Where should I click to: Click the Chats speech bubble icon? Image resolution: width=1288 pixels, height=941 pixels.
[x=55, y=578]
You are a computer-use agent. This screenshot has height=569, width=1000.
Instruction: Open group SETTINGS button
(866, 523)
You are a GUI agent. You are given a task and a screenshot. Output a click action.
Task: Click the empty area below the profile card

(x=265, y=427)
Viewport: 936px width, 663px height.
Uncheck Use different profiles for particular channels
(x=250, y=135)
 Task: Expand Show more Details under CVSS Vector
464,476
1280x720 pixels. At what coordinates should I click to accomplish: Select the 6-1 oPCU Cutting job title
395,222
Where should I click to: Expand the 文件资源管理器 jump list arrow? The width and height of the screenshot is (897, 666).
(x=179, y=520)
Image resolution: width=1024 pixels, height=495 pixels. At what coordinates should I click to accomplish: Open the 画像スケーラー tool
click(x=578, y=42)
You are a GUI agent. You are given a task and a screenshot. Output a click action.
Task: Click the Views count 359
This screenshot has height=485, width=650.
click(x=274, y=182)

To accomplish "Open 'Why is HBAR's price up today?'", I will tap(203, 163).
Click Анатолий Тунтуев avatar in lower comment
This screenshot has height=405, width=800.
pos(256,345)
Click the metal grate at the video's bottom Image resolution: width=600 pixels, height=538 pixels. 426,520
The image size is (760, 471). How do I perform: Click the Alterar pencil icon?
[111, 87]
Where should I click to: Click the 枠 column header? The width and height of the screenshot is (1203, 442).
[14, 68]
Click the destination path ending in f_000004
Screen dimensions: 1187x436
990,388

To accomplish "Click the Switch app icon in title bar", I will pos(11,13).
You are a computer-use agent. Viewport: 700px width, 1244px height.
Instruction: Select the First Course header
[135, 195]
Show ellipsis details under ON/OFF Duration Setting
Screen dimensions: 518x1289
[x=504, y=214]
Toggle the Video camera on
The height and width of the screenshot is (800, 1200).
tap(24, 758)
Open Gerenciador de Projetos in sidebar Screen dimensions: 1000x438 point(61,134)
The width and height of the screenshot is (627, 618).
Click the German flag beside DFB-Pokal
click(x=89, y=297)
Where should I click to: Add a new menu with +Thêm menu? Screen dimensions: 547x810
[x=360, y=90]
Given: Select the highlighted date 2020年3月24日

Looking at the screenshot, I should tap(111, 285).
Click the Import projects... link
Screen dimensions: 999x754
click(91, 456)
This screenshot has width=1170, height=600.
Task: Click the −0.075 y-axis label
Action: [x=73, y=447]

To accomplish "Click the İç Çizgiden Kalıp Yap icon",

****************

EXERCISE:
Search the listing for the string "computer". Copy each line where it is found.

ANSWER FOR THE TASK:
You are a computer-use agent. This screenshot has height=569, width=1000.
You are a computer-use agent. Viewport: 700px width, 1244px height.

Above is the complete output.